Chereads / 12% Invitation / Chapter 10 - 9' Bakat Haven

Chapter 10 - 9' Bakat Haven

Sssh Sshh

Suara desisan daging ikan yang sudah dibersihkan dan dibuang tulangnya terdengar merdu di telingaku.

Perutku terasa lapar. Apalagi saat melihat potongan-potongan tebal daging ikan yang telah dibumbui dengan saus berwarna merah di atas wajan.

"Kapan matangnya?" tanyaku lesu sambil menopang dagu. Manik kecoklatanku tetap fokus, memperhatikan ikan tersebut. Seperti takut akan hilang atau dimakan kucing.

"Caramel sudah lapar sekali ya?" tanya Haven sambil mengupas kulit kentang.

"Sebentar. Aku lupa merebus kentang ...." Aku menganggukkan kepalaku pasrah.

Mencium harum dari masakan Haven benar-benar membuat lapar. Belum mencobanya saja, kami sudah tau. Kalau masakan pria blonde ini enak.

"Kira-kira kapan akan selesai?" tanyaku tak sabaran lalu mendekati pria blonde itu.

"Sepuluh menit lagi ... tunggu sebentar oke?"

"Haah ...."

Suara helaan napas kasar terdengar dari belakang kami.

Akio datang menghampiri dengan peluh yang membasahi wajahnya.

Bugh

Pria bersurai hitam itu rebahan di atas rumput hijau tempat kami berkemah.

"Kau sudah selesai mendirikan tenda?" tanyaku ringan pada Akio.

Aku melihat dia menghela napasnya lagi lalu duduk dari tidurnya. "Melihat cara bicaramu yang mulai menyebalkan sepertinya kau sudah benar-benar sehat. Bisakah kau membantuku mendirikan tenda atau mencari kayu bakar?"

Aku mendengus kesal. Mendengar jawaban menyebalkan dari mulut pria di depanku ini membuatku segera ingin beradu mulut dengannya lagi.

"Tidak ... kau sudah berjanji untuk sabar padanya. Ayo Caramel kau pasti bisa!" seruku dalam hati.

Aku menghirup udara di sekitar banyak-banyak, merasakan segarnya gas oksigen dari hutan hijau ini lalu mengeluarkannya perlahan.

"Baik aku akan mencari kayu bakar."

***

Tap

Tap

Beberapa langkah dari tenda kami, akhirnya aku menemukan beberapa potong kayu yang sepertinya bisa digunakan..

Aku berjongkok. Tangan kananku terjulur, mengambil kayu-kayu tersebut.

"Sebentar ... aku kan bisa memakai kekuatanku," ujarku pada diri sendiri.

Aku kembali meletakkan kayu yang telah aku ambil. "Melayang."

Kayu-kayu tersebut pun langsung mengambang. Menuruti perintah yang aku sampaikan dengan benar.

"Ayo ikuti aku kayu. Mari kita cari, teman-temanmu yang lain."

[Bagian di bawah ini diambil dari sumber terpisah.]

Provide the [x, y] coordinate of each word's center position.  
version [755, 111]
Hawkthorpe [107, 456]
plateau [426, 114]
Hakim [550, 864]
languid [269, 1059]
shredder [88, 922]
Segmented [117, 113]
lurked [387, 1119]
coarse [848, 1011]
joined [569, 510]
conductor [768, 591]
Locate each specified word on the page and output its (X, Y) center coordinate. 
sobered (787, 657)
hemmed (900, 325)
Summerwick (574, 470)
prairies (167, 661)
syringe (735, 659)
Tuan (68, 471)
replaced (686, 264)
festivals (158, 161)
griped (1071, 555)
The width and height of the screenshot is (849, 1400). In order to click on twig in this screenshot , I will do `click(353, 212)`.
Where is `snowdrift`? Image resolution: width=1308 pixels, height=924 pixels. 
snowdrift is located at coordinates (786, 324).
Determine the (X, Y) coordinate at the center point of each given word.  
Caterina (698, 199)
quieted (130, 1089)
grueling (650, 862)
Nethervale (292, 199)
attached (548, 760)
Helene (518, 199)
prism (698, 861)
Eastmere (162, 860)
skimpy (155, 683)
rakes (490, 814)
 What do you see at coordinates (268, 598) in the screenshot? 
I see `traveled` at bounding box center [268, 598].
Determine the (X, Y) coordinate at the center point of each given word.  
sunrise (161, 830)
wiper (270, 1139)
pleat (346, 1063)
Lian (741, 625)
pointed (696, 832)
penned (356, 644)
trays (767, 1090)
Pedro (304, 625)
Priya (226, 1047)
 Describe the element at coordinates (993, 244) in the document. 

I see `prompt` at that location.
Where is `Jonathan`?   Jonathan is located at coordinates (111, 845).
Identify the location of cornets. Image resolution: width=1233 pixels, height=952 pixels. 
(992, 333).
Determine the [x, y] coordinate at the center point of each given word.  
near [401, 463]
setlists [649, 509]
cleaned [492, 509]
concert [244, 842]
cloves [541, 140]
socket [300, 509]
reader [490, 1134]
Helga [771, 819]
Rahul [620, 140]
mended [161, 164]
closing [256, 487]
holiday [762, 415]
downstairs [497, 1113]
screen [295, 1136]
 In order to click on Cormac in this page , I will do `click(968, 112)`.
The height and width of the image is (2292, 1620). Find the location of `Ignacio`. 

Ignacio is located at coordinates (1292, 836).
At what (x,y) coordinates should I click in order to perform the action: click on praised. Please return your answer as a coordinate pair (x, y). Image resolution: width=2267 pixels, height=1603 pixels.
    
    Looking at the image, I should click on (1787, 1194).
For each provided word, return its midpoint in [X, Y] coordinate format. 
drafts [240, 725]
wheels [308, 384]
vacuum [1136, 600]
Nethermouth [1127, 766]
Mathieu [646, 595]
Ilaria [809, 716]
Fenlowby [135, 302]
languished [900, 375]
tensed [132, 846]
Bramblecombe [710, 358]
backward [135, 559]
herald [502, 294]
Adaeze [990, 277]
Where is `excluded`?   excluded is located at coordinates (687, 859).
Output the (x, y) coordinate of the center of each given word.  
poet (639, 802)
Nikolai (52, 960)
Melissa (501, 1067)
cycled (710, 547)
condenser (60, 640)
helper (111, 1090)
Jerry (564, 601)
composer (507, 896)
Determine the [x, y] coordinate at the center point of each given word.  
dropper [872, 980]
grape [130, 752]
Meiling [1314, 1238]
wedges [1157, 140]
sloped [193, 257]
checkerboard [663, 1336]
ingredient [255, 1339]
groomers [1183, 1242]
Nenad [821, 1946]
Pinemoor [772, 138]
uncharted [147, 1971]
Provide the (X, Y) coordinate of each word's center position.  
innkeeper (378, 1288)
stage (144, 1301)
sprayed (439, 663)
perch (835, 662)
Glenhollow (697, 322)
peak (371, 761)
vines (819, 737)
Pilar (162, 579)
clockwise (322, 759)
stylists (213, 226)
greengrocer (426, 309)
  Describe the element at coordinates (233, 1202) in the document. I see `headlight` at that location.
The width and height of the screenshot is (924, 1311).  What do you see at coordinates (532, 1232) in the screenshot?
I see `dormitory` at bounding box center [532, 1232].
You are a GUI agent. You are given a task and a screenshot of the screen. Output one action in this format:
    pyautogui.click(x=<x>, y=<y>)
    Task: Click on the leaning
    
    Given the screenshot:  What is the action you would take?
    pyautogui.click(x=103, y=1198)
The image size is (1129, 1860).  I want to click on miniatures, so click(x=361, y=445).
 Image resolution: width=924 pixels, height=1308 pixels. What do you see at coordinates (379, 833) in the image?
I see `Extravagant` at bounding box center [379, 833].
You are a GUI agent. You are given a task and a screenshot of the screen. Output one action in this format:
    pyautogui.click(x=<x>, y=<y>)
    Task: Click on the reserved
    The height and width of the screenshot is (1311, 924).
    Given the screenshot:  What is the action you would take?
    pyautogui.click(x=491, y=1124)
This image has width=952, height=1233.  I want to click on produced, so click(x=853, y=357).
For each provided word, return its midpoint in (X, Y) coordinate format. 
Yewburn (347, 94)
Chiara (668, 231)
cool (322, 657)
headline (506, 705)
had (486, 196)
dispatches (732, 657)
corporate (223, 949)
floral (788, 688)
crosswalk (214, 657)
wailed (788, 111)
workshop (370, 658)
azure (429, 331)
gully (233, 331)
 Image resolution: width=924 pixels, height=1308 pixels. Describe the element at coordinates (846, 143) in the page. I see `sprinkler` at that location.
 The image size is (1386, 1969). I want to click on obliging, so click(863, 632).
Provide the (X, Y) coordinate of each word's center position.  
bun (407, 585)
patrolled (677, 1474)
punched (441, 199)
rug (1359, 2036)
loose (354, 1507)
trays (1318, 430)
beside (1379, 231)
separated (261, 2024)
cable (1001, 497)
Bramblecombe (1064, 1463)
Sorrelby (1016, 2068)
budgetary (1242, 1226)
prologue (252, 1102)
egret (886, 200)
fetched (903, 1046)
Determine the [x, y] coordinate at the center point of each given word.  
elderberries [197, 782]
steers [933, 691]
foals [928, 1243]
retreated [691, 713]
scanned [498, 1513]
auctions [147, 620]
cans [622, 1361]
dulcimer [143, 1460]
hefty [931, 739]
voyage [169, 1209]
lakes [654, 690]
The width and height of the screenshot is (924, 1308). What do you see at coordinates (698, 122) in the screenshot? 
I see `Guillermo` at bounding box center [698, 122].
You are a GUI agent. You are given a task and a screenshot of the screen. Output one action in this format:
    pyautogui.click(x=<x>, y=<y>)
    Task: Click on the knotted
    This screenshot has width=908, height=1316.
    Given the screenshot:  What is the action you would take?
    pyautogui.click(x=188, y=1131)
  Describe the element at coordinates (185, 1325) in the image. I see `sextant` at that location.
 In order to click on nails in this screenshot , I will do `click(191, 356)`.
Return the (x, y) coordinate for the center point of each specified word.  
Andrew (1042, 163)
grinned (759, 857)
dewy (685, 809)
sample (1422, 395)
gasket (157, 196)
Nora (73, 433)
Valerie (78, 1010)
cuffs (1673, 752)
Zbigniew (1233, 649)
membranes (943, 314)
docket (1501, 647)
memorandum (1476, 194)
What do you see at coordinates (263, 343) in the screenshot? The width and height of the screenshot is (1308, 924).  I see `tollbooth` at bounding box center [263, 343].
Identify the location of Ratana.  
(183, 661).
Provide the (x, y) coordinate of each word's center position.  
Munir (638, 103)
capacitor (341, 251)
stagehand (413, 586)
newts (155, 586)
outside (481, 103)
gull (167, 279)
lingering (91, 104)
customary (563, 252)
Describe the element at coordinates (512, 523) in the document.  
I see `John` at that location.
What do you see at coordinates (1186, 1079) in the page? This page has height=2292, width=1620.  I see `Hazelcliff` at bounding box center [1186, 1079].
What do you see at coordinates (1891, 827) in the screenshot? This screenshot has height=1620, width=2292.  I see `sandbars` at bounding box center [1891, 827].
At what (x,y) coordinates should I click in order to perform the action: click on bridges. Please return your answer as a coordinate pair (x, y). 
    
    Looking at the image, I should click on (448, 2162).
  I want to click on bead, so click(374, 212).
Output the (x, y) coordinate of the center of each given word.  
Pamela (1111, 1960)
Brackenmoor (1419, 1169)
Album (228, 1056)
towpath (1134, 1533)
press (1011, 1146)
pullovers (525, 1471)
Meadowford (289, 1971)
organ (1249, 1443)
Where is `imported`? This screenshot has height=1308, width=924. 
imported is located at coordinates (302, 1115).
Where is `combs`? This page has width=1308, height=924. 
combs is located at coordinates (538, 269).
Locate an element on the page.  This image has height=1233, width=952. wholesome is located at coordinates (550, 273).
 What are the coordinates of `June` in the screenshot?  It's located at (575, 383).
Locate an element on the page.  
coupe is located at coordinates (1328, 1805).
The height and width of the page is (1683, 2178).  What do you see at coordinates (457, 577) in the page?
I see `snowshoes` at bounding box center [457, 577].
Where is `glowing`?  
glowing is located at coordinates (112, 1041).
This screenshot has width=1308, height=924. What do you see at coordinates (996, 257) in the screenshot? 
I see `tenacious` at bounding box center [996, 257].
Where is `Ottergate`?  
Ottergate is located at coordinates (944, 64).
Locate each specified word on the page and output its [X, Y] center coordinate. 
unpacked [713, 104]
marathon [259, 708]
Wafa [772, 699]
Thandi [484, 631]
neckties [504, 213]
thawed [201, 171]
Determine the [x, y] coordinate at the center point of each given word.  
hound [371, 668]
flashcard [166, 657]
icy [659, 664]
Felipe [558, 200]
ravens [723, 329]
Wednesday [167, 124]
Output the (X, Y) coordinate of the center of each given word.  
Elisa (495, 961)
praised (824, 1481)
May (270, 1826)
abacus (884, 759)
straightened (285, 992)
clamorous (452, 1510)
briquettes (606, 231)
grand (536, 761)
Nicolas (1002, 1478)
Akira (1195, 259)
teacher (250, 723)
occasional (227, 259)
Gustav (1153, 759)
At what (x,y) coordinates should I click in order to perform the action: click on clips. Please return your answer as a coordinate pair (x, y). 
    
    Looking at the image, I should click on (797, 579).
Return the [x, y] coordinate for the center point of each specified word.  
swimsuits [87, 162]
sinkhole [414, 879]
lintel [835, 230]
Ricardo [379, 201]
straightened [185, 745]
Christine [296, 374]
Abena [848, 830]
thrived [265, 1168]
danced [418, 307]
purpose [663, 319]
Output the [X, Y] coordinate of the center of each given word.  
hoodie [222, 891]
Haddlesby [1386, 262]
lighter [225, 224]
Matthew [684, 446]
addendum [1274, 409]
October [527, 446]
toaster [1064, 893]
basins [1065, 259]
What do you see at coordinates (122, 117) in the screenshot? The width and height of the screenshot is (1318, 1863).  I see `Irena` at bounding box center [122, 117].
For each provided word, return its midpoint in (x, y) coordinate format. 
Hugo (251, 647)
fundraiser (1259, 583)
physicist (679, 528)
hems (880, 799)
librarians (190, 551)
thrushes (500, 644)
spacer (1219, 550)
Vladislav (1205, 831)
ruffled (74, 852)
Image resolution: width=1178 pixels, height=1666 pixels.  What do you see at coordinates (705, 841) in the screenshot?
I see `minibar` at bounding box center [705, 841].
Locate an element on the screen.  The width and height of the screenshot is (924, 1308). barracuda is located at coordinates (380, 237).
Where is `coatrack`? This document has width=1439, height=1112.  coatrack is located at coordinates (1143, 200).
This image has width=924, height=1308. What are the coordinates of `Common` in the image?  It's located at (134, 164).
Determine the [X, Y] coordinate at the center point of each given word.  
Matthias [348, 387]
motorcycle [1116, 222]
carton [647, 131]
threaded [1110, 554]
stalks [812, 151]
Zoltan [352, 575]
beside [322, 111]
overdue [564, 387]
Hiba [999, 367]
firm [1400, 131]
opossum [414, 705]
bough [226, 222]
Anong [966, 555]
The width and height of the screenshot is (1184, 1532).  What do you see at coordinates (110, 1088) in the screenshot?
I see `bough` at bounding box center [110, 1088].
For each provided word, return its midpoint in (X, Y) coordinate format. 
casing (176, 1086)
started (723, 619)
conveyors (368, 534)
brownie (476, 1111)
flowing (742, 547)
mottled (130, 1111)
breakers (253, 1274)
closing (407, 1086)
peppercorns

Aku kembali berjalan menyusuri hutan. Mengajak bicara kayu yang mati tersebut, seperti rekan yang telah kenal lama.

Tidak begitu sulit ternyata. Mencari sekitar beberapa balok kayu lagi, untuk persiapan nanti malam atau besok pagi.

Setelah berkeliling selama kurang lebih setengah jam akhirnya aku berhasil mengumpulkan banyak kayu bakar.

Aku berjalan kembali ke kemahku.

Tak sabar mencicipi masakan lezat yang dibuatkan oleh koki di tim kami yaitu Haven.

"Wah aroma ini ...."

Aku menghentikan kedua kakiku sejenak saat menghirup aroma lezat dari depan.

Sudut bibirku naik. Aku berlari dan langsung menghampiri teman-temanku itu.

"Wah apakah sudah matang?!" seruku setengah berteriak sambil menghampiri mereka.

Akio menatapku tajam. Dia melipat kedua tangannya di dada. "Lama sekali. Apakah kau tidak tahu kalau kami ini lapar?"

Aku mendengus sebal lalu menurunkan kayu bakar yang aku bawa di atas tanah.

"Kau lelah? Ini makanlah dulu ...." Haven menyodorkan sebuah piring aluminium berisi ikan goreng dan kentang rebus.

Makanan yang amat sederhana. Tapi dari wujud ikan yang terpotong rapih itu, berhasil menggugah seleraku. Saus berwarna merahnya yang terang menyala, butiran-butiran halus biji wijen di atasnya, serta daum bawang yang sudah dipotong kecil-kecil juga ada di balutan ikan tersebut.

"Terima kasih." Aku duduk di rumput lalu bergegas untuk mencicipi hidangan itu.

"Minumlah dulu aku tahu kau pasti haus," ucap Haven lagi sambil menyodorkan segelas air berwarna merah padaku.

Aku mengerutkan keningku bingung. Menatap minuman yang aneh ini. "Apa ini?" tanyaku sambil menerima jelas itu.

"Jus tomat. Kau harus makan-makanan dan minuman bergizi, agar cepat pulih."

Aku meminum cairan merah kental itu. Rasa manis dan asam khas buat tomat memenuhi rongga mulutku.

"Kau tahu tidak Caramel? Tadi Akio mengkhawatirkanmu," ujar Haven lalu duduk di sebelahku.

Uhuk Uhuk

Pria yang dibicarakan Haven batuk.

"Apa kau melindur?" tanya Akio dingin dengan wajahnya yang datar.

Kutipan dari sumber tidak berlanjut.